Dosya kapsamı, mevcut delil durumu ve ileri sürülen istinaf sebepleri dikkate alındığında mahkemenin vakıa ve hukuki değerlendirmesinde usul ve esas yönünden yasaya aykırılık bulunmadığı ve tarafların markaları arasında gerek ibareler gerekse kapsamlarındaki 32. sınıf mallar yönünden, 6769 sayılı SMK 6/1 maddesi anlamında benzerlik bulunsa da, davalı şirket tarafından davacının itirazına karşı görüş bildirme talebini içerir 22.01.2018 tarihli dilekçesinde, davacının itiraza mesnet markalarının kullanımının ispatı talebinde de bulunduğu, davacı tarafça gerek … nezdinde gerekse de işbu dava sırasında, itiraza mesnet markalarını, dava konusu 32. sınıf mallarda kullandığına ilişkin hiçbir delil sunulamadığı anlaşılmakla, davacı vekilinin istinaf başvurusunun esas yönünden reddine dair hüküm kurmak gerekmiştir.

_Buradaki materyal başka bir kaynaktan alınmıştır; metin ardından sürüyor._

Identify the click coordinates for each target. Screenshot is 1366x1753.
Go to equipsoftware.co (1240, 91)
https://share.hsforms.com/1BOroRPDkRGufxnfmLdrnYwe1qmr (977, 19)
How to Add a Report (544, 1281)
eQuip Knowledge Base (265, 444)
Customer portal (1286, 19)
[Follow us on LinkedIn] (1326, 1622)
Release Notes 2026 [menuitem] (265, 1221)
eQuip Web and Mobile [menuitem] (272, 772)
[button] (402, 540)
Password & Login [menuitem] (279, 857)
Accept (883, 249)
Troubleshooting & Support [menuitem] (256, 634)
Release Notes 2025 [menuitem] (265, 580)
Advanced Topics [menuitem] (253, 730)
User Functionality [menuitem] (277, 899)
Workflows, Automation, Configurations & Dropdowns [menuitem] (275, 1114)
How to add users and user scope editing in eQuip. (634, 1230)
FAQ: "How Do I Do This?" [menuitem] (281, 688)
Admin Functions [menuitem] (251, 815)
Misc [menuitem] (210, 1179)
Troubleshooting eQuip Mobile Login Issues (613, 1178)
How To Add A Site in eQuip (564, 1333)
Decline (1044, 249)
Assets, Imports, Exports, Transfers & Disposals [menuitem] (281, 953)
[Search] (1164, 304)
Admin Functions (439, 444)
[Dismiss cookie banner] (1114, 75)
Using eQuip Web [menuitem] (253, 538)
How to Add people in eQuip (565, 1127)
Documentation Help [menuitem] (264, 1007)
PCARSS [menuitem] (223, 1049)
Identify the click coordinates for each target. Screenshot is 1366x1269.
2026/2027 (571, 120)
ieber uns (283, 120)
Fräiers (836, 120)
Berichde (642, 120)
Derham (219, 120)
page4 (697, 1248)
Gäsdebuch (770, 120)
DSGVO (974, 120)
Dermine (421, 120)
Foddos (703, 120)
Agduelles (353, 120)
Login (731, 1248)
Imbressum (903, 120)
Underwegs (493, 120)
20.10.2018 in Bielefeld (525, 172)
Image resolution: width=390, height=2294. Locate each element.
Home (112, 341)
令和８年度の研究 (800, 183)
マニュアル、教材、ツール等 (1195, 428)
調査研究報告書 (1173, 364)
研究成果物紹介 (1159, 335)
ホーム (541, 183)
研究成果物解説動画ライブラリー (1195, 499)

HÜKÜM : Gerekçesi yukarıda belirtildiği üzere;
1-Davacı vekilinin istinaf başvurusunun HMK’nın 353/1-b.1 maddesi gereğince ESASTAN REDDİNE,
2-Alınması gereken 80,70 TL maktu istinaf karar ve ilam harcından, davacı tarafça istinaf başvurusunda yatırılan 54,40 TL istinaf karar ve ilam harcının mahsubu ile bakiye 26,30 TL’nin davacıdan tahsili ile hazineye irat kaydına,
3-İstinaf aşamasında davacı tarafından yapılan yargılama giderlerinin davacı üzerinde bırakılmasına,
4-İstinaf aşamasında duruşma açılmadığından taraflar lehine vekalet ücreti takdirine yer olmadığına dair,
Dosya üzerinde yapılan inceleme sonucunda oybirliği ile 24/02/2022 tarihinde HMK 361. maddesi uyarınca kararın tebliğinden itibaren iki hafta içerisinde Yargıtay temyiz yolu açık olmak üzere karar verildi.

GEREKÇELİ KARARIN YAZILDIĞI TARİH : 24/02/2022

……

Bu belge 5070 sayılı Yasa hükümlerine göre elektronik olarak imzalanmıştır.